During these years Bruce preserved home grown beans in layers of salt as his mother did years ago. Fae, after some months, fed them to the eight hens and one rooster. By the time Bruce got home from work, all the hens were dead, and the rooster was staggering around.

In some ways Pambula Beach, although a beautiful place, was a lonely place for Fae. Heydon's arrival in 1961 was a blessing in more ways than one.

Not long after, the family was transferred to Moss Vale where Mum taught Sunday School.

In 1965 John was born at Bowral while Dad was out fighting bush fires.

The growing family then moved to Moree and from there onto Harden. Rowan was born in Harden in 1969 and Elizabeth in 1971.

Bruce became treasurer of the Harden bowling club and customarily Friday night was a "long mates' night" and Dad would often come home very late.

One night, Dad was of the mind that Mum had retired for the night and as Dad slipped into bed he put his hand across mum's shoulder to reassure her he was home.

On this occasion something did not feel right, in fact, after several hand movements some alarm and horror thoughts of a "werewolf" came to mind.

Dad jumped out of bed and turned on the light as he tore back the covers only to discover a "kangaroo skin rug" rolled up like a body. Mum then appeared from behind the door and could not control herself from laughing at Dad's expense.

1972 - 1979

By 1972 the family was in Devonport, Tasmania, living in a cul-de-sac full of kids.

The family was very involved in Scouting and Cubs and Mum continued a strong relationship with her church.

Mum was a Member of other community groups, including the Penguin Speakers Group.

Many weekends were spent either at the farm at Forth or fishing, and various family picnics.

Once while holidaying in Gunnedah Mum and Dad were advised by a late phone call that 10 Percy Street had burnt down.

Dad's reaction was "Oh my boat" which was in the garage under the house. Mum's reaction "Oh my Singer Sewing machine".
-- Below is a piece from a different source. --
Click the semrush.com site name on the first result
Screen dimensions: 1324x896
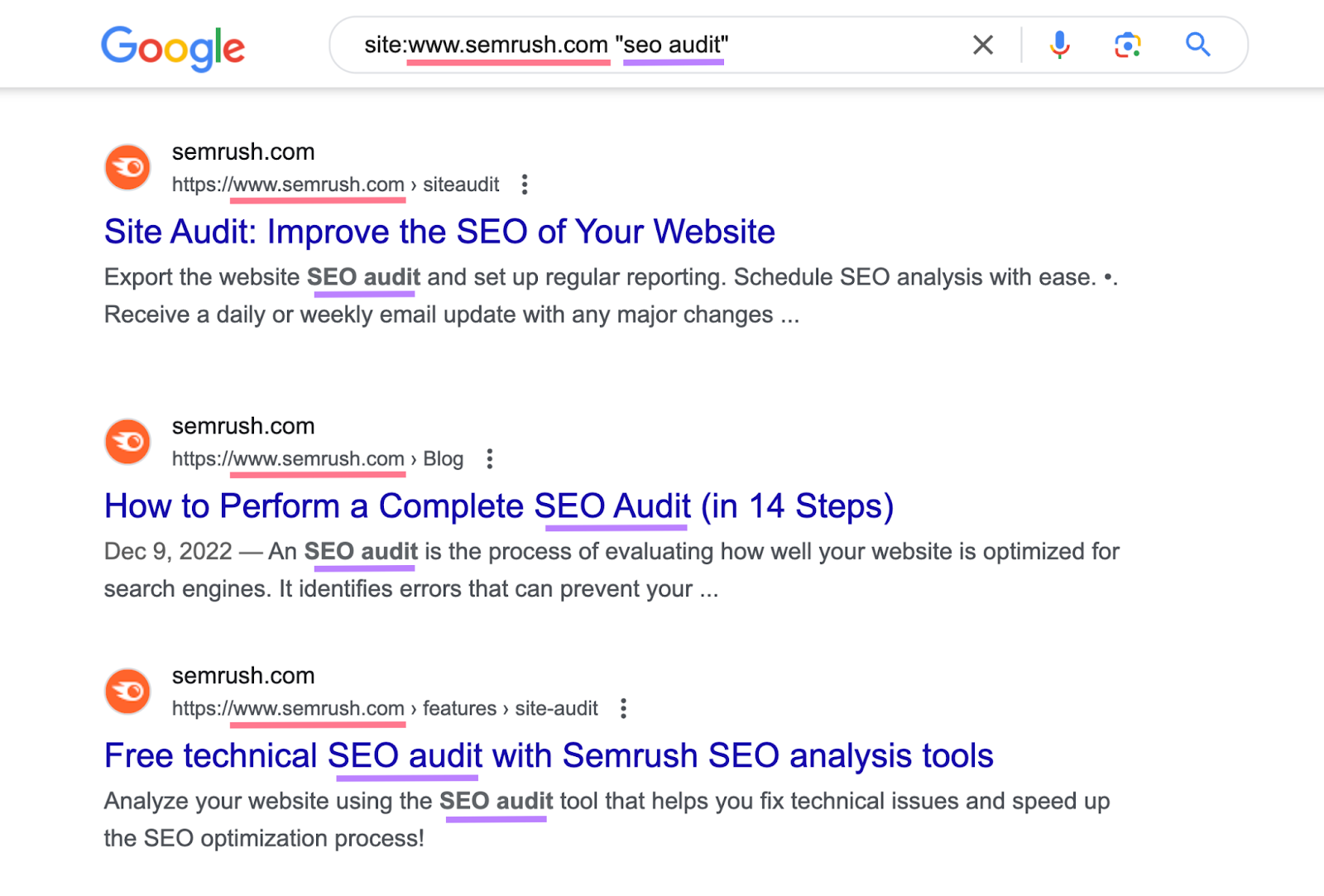tap(242, 151)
In the end Tasmania was not for Mum. Mum became seriously ill and Dad applied for a transfer - we were bound for Tottenham NSW.

1979: The family arrived in Tottenham to a combination of dust storm and locust plague. It was certainly going to be a place that dried her lungs out.
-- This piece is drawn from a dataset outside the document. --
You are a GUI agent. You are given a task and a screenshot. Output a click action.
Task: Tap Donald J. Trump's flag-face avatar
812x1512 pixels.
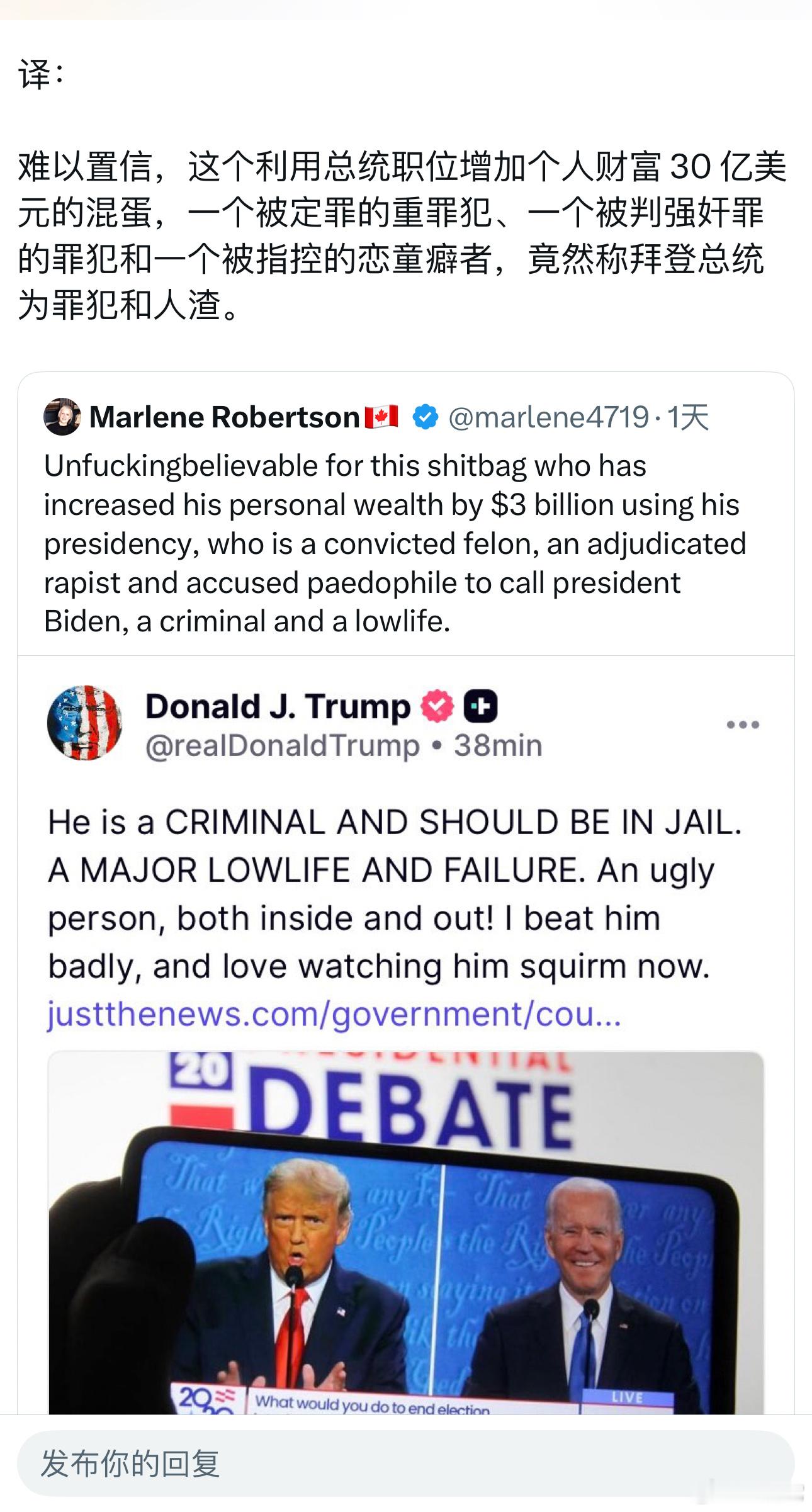(x=84, y=723)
Mum and Dad enjoyed the friendship of the Hands, the Cleggs and the McCarthys, and we are very pleased that Bert Hand, Pat McCarthy, Richard, and Paula Clegg could join us today. Later the family moved full circle back to Gunnedah.

1984: In 1984 the family purchased Lachlan View Caravan Park in Forbes.

Mum soon enrolled Elizabeth in the local church youth group. Through this connection Mum met Ruth Elphick who became another good friend. We are pleased that Ruth could play for us today - thank you.

At the caravan park Mum knew her limits for most jobs and could be quick to delegate if needed.

On one occasion a man entered with a syringe to rob the shop. Dad was also in the shop. Mum called for Dads' attention, "Bruce .... BRUCE ... BRUCE!! .... He wants our money."

Dad drew an iron bar that was stored close by. The assailant was vanquished and Mum's knight in shining armour prevailed.

1999: In 1999 the Caravan park was sold, and Mum and Dad settled into retirement.

Mum continued to do what she could to maintain her heath, with aquarobics and Curves Gym.

Mum enjoyed community activity with the Probus Club, serving three terms as President.

Mum also volunteered at the Christian Book Shop once a month until she could no longer do so - a job that she had since delegated to Bruce to continue.

Legacy: Mum's ambitions were small in number but important in value: a loving husband; children, grandchildren and great grandchildren; good friends whose company she appreciated so much; a vanquished foe.

She is survived by 10 Grandchildren and 6 Great Grandchildren, she loved them all. Each was special to mum.

Mum was a fighter. Her body may have been weak at times, but her mind was always strong, and she will be forever young and forever in our hearts.